Adding New REPL Kernels

Architecture Overview

Inside containers, each kernel is a simple daemon process that accepts user code snippets and replies with its execution results via TCP-based ZeroMQ connections. The rationale to use ZeroMQ is: 1) it is message-based; we do not have to concern the message boundaries and encodings, 2) it automatically reconnects when the connection is lost due to network failures or packet losses, 3) it is one of the most universally supported networking library in various programming languages.

A kernel should offer the query mode and/or the PTY mode. The TCP port 2001 is reserved for the query mode whereas 2002 and 2003 are reserved for the PTY mode (stdin and stdout combined with stderr).

Ingredients of Kernel Images

A kernel is a Docker image with the following format:

  • Dockerfile

    • WORKDIR /home/work: this path is used to mount an external directory so that the agent can access files generated by user codes.

    • CMD must be set to the main program.

    • Required Labels

      • ai.backend.maxcores: N (the number of CPU cores recommended for this kernel)

      • ai.backend.maxmem: M (the memory size in a human-readable bytes recommended for this kernel, 128m (128 MBytes) for example)

      • ai.backend.timeout: T (the maximum seconds allowed to execute a single query)

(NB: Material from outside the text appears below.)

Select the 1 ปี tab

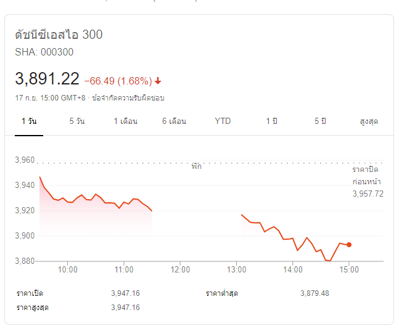pos(271,121)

      • Above limits are used as default settings by Backend.AI Agent, but the agents may enforce lower limits due to the service policy. Backend.AI Gateway may refer these information for load balancing and scheduling.

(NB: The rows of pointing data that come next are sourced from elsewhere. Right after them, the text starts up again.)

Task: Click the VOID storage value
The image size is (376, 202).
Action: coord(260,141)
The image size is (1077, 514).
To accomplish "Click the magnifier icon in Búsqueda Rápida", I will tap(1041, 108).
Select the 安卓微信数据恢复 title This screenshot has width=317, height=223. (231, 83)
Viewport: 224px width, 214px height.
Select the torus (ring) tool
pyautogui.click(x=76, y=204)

      • ai.backend.mode: query, pty, or query+pty

    • Optional Labels

      • ai.backend.envs.corecount: a comma-separated string of environment variable names which will be set to the number of assigned CPU cores by the agent. (e.g., JULIA_CPU_CORES, OPENBLAS_NUM_THREADS)

      • ai.backend.nvidia.enabled: yes or no (if yes, Backend.AI Agent attaches an NVIDIA CUDA GPU device with a driver volume. You must use nvidia-docker images as base of your Dockerfile.)

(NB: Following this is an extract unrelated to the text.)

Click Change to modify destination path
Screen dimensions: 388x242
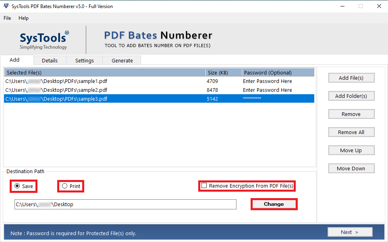274,204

      • ai.backend.extra_volumes: a comma-separated string of extra volume mounts (volume name and path inside container separated by a colon), such as deep learning sample data sets (e.g., sample-data:/home/work/samples,extra-data:/home/work/extra). Note that we allow only read-only mounts. The available list of extra volumes depends on your Backend.AI Agent setup; there is no standard or predefined ones. If you want to add a new one, use docker volume commands. When designated volumes do not exist in the agent’s host, the agent silently skips mounting them.

      • ai.backend.features: a comma-separated string keywords indicating available features of this kernel.

        Keyword

        Feature

        media.images

        Generates images (PNG, JPG, and SVG) without uploading into AWS S3.

        media.svgplot

        Generates plots in SVG.

        media.drawing

        Generates animated vector graphics which can be rendered by sorna-media Javascript library

        media.audio

        Generates audio signal streams. (not implemented)

  • The main program that implements the query mode and/or the PTY mode (see below).

    • We strongly recommend to create a normal user instead of using root for the main program.

    • The main program should be wrapped with jail, like:

      #! /bin/bash
      exec /home/backend.ai/jail default `which lua` /home/backend.ai/run.lua
      

      The first argument to jail is the policy name and the second and laters are the absolute path of the main program with its arguments. To customize the jail policy, see below.

    • jail and intra-jail must be copied into the kernel image.

  • Other auxilliary files used in Dockerfile or the main program. (e.g., Python and package installation scripts)

Writing Query Mode Kernels

Most kernels fall into this category. You just write a simple blocking loop that receives a input code message and send a output result message via a ZeroMQ REP socket listening on port 2001. All complicated stuffs such as multiplexing multiple user requests and container management is done by Backend.AI Agent.

The input is a ZeroMQ’s multipart message with two payloads. The first payload should contain a unique identifier for the code snippet (usually a hash of it), but currently it is ignored (reserved for future caching implementations). The second payload should contain a UTF-8 encoded source code string.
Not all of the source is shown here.